+++ Brano fornito

Un nuovo capitolo nella saga di Aung San Suu Kyi. La leader birmana è stata condannata dalla giunta militare che governa il Paese ad altri 18 mesi di arresti domiciliari. Il pretesto è derivato dall’irruzione in casa sua, alcuni mesi fa, di un fanatico mormone americano (a lui hanno dato sette anni di lavori forzati) che, per portarle una Bibbia, violò le condizioni della reclusione. Queste, infatti, prevedevano il divieto di ricevere ospiti. A Suu Kyi la libertà è stata tolta ormai vent’anni fa. Quando, dopo che il suo partito – la Lega Nazionale per la Democrazia – il 27 maggio del ‘90 ottenne una maggioranza schiacciante all’assemblea costituente, il regime invalidò le elezioni e arrestò tutti i membri del suo movimento politico.
Francesco Sisci, corrispondente de La Stampa a Pechino, spiega a ilsussidiario.net quale sorte toccherà all’eroina birmana e il quadro storico e politico all’interno del quale la vicenda si sviluppa.

++++++
+++ Dati forniti

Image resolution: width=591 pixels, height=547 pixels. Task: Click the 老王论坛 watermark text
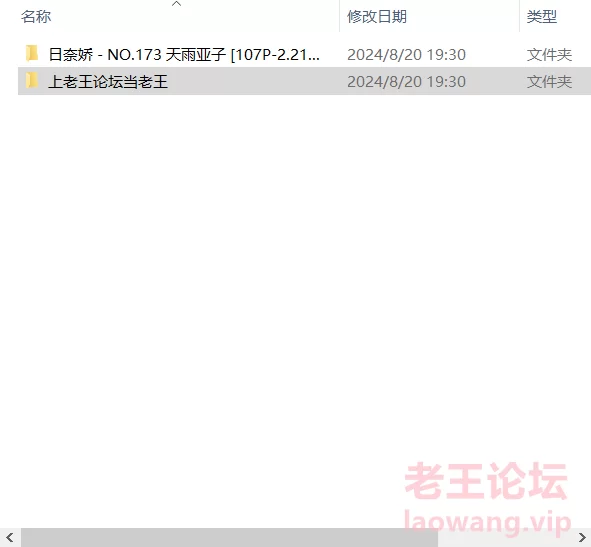coord(486,482)
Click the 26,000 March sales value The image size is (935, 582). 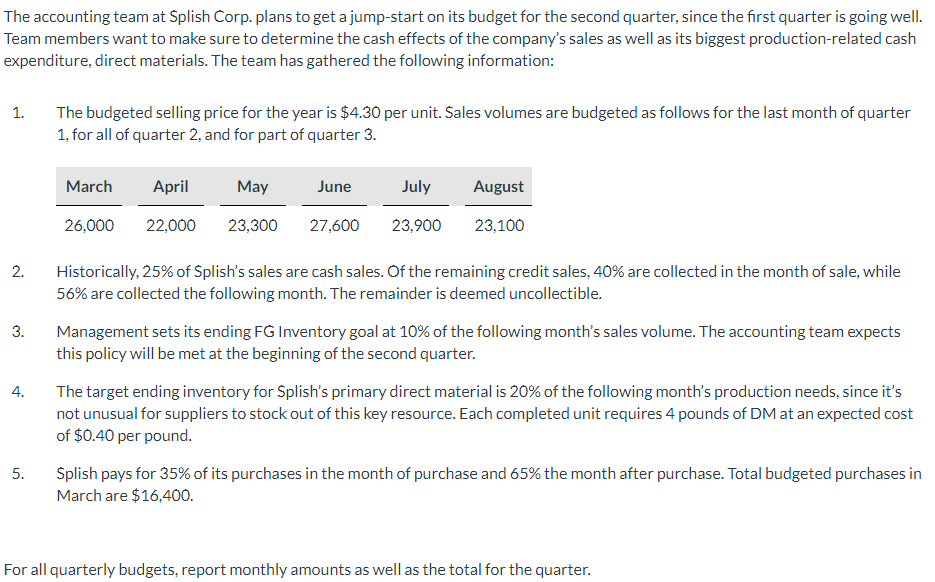click(x=89, y=225)
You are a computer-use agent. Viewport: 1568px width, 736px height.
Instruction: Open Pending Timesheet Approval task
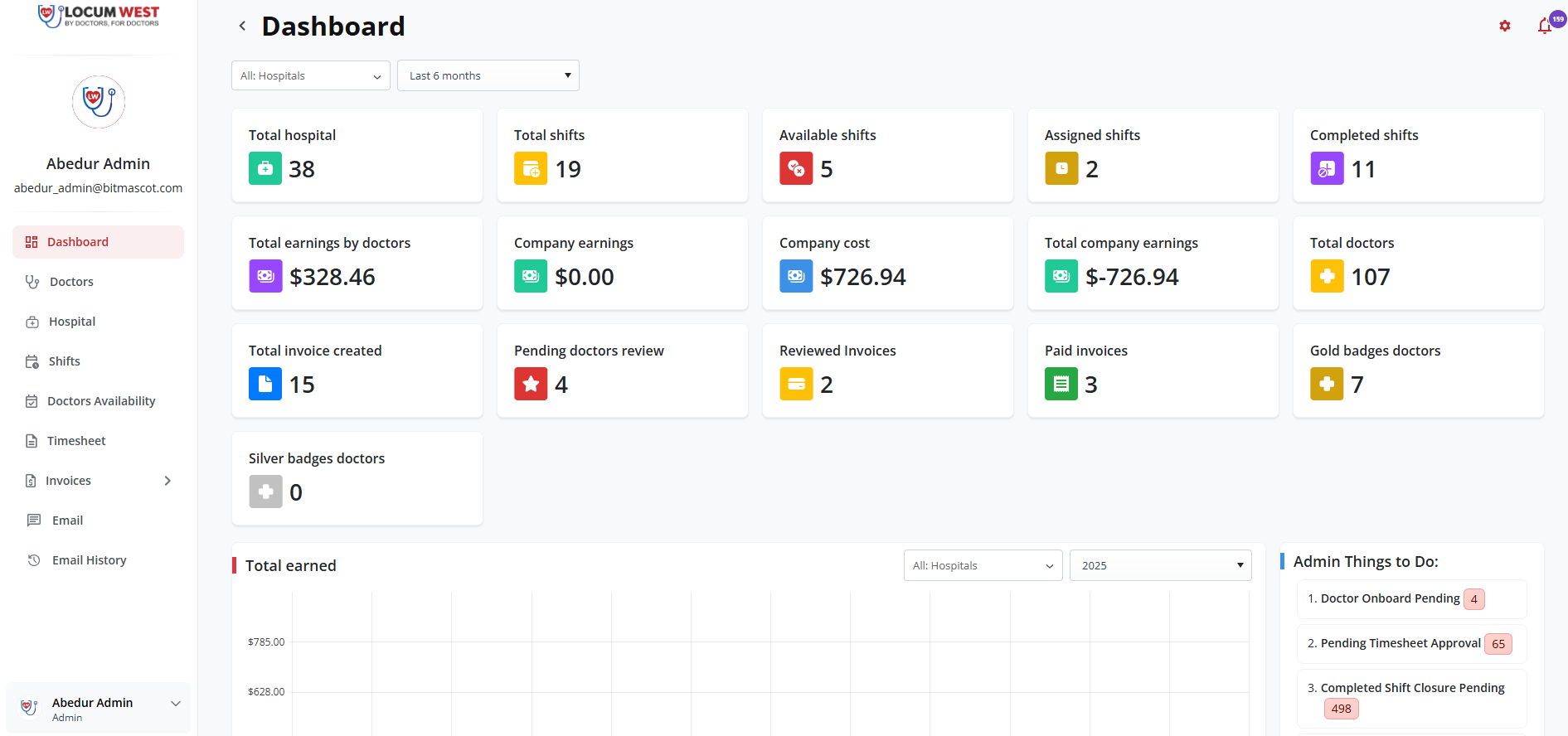click(x=1400, y=643)
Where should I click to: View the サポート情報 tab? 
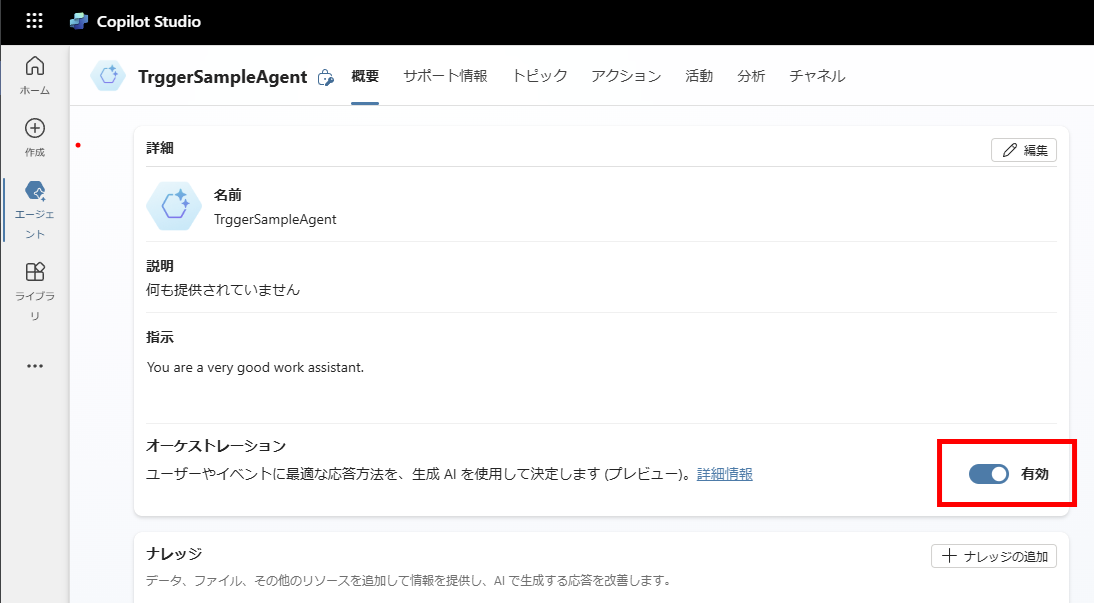pos(444,75)
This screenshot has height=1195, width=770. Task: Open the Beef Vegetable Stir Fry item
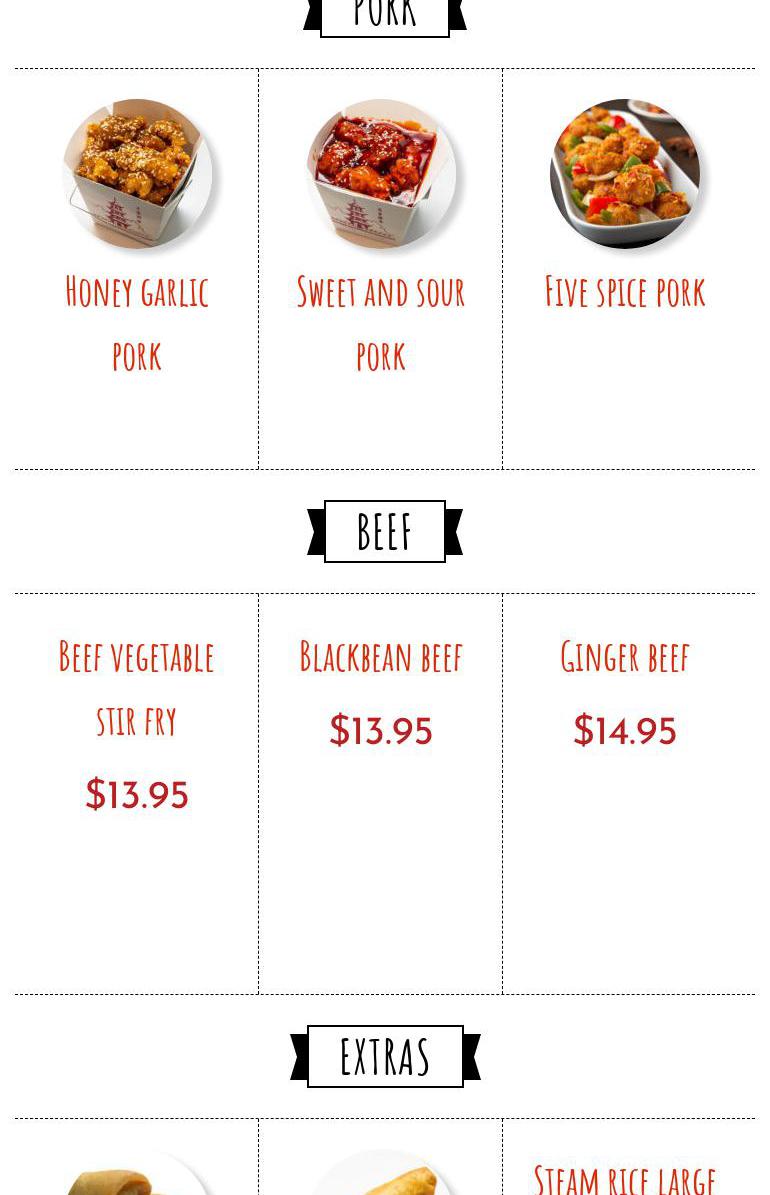(136, 689)

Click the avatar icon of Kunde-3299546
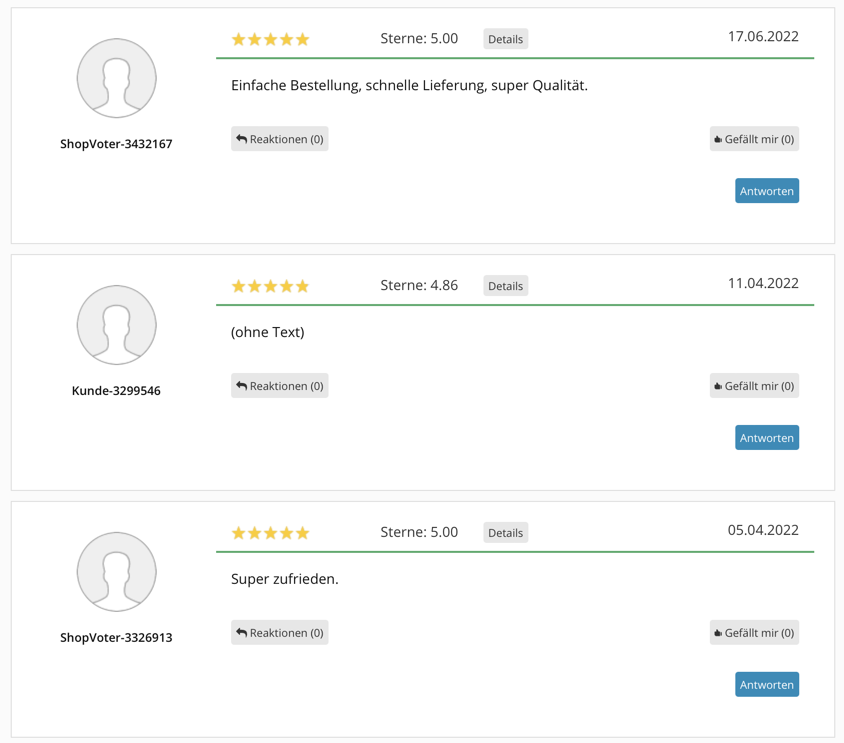click(x=116, y=325)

++++++

Stabilisci se ciascuna affermazione concorda con il brano su Aung San Suu Kyi, rispondendo sì o no e citando testualmente le parole decisive: (a) la nuova condanna prevede altri 18 mesi di arresti domiciliari; (b) l'americano entrato in casa sua è stato condannato a dieci anni; (c) il regime riconobbe l'esito delle elezioni del '90.

(a) Sì: "condannata dalla giunta militare che governa il Paese ad altri 18 mesi di arresti domiciliari".
(b) No: "a lui hanno dato sette anni di lavori forzati".
(c) No: "il regime invalidò le elezioni".